The journey to senior night has been paved with challenges for Olamide Aborowa.
A native of Lagos, Nigeria, the Texas forward admits she considered quitting basketball altogether a handful of times. A role player during her four years, she often sought support from teammates and coaches. Somehow, she managed to stay the course. On Saturday, she’ll join teammates Jatarie White and Danni Williams on the Erwin Center court for the final time as players when the 18th-ranked Longhorns host No. 20 Iowa State in the final regular-season home game.
“There were times I didn’t think I’d be here (on the team) today,” Aborowa said. “The fact I’m still here as a senior is great. … I chose to be here because I love the people I’m here with. I didn’t want to be anywhere else.”
Head coach Karen Aston drew comparisons between Aborowa and the season that the Longhorns have had. The energetic senior has been “resilient” throughout her four years, Aston said, just as the team has shown resilience during a tumultuous season that has been highlighted by highs and lows.

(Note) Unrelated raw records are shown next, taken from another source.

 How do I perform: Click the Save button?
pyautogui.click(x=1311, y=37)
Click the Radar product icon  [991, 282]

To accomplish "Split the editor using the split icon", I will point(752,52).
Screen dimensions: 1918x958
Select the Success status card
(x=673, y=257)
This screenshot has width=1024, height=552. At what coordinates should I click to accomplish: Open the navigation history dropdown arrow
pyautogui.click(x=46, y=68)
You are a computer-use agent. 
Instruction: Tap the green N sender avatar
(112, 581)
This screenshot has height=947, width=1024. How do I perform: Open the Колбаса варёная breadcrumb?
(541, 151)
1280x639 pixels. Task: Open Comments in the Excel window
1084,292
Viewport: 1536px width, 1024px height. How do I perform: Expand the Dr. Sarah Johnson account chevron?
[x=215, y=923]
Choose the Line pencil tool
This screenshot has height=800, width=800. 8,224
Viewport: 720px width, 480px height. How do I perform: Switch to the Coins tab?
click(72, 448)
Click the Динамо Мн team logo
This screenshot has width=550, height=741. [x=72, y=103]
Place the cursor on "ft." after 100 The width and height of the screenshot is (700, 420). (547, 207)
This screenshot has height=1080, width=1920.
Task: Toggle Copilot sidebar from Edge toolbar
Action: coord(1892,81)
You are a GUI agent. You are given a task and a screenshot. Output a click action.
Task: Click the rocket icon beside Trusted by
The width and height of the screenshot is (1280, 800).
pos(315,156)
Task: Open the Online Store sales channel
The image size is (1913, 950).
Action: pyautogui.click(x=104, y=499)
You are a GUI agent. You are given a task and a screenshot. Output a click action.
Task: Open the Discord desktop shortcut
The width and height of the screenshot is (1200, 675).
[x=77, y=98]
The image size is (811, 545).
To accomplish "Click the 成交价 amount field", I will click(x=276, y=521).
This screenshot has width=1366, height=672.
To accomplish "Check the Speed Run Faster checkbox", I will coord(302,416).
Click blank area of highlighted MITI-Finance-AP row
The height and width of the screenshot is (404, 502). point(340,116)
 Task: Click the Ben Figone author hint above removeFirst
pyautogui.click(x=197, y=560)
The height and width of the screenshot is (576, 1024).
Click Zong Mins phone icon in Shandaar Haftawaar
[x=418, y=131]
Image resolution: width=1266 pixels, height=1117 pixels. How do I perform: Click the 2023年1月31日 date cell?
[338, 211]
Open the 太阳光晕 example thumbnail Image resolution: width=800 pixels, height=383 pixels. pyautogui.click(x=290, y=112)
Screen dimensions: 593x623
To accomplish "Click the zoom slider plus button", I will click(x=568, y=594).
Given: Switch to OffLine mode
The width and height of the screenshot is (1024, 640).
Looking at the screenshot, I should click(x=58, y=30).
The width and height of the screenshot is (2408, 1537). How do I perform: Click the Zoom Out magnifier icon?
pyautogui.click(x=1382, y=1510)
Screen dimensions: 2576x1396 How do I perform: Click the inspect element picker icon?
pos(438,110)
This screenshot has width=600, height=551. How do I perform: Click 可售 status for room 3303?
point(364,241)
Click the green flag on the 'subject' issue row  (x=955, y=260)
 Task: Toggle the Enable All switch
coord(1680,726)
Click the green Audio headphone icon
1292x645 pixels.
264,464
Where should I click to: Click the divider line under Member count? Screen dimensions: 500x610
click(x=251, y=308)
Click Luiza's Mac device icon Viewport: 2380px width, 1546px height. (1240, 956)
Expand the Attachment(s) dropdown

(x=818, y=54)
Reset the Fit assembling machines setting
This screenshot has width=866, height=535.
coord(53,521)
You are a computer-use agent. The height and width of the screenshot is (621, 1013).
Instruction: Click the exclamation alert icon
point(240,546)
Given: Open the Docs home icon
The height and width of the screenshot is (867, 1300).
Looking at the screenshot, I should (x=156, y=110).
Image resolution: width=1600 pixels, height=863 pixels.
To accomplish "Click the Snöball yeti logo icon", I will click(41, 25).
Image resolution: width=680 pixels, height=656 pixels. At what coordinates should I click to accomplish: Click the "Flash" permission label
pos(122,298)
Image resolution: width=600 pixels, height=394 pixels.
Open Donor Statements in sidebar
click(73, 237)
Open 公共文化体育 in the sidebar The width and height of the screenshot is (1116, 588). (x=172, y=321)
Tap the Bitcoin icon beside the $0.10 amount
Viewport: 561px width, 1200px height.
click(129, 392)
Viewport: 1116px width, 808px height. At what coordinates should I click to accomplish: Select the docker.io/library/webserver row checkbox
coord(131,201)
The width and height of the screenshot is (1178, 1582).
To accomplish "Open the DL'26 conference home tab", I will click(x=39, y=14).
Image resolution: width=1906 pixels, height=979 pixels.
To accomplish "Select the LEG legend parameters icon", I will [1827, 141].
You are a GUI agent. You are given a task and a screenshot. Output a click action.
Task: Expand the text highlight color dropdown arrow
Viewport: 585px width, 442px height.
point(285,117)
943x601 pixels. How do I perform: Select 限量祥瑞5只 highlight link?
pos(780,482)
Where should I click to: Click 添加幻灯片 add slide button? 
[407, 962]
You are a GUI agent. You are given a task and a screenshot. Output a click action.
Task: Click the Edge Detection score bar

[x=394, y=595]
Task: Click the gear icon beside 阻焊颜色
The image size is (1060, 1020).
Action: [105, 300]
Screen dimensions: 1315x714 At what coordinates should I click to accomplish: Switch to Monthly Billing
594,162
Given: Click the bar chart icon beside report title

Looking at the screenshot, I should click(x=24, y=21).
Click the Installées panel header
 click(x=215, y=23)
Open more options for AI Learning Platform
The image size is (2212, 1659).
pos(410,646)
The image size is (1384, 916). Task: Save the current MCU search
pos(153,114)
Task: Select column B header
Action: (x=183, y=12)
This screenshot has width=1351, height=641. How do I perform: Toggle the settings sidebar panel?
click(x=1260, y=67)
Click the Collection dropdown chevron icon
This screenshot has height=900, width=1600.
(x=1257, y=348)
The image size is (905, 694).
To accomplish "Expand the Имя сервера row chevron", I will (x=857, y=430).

“I really love this team,” Aston said.
The coach and players promise that Monday’s 64-35 loss to No. 1 Baylor is in their rear-view mirror. The Longhorns have fought through most losses with success. Texas fell to then-No. 6 Mississippi State and then No. 8 Tennessee in back-to-back non-conference games in December, but it’s the only time the Longhorns have lost consecutive games.
A victory over Iowa State would give the Longhorns no worse than a share of second place when the regular season ends on Tuesday.
Williams, a graduate transfer from Texas A&M, said she expects to be emotional for her last college home game. It also will give the seniors a chance to prove Monday’s lopsided loss to Baylor is behind them.
“We’re ready,” she said. “We’ve had a good week after returning to practice on Wednesday. A lot of positivity. What happened on Monday does not reflect who we are. We’re just eager to get back and showcase our team.”
While Aborowa plans to go to graduate school, Williams hopes to prolong her career by playing professionally overseas.
“I’d like to play until my body doesn’t let me anymore,” said Williams, who aspires to become a college coach after her playing days are over.
White, who played two years at South Carolina before transferring to Texas, also hopes to play pro ball. She said her time in burnt orange has had its rewards.
“The best part for me was learning to be on a new team and seeing the freshmen come in,” she said. “I looked at them like babies. Leading them and guiding them has been a lot of fun. Knowing they are looking at us and looking for us to guide the way has been a good part of this year.”
For Aborowa, life certainly changed when she moved from Lagos to Philadelphia for her sophomore year of high school. She came to the United States as part of a program called Hope 4 Girls Africa. After graduating from Goretti Catholic High, she chose to continue her education at Texas.
“I’ve learned to open up and be more of myself and be confident in who I am and what I actually bring to the table,” she said.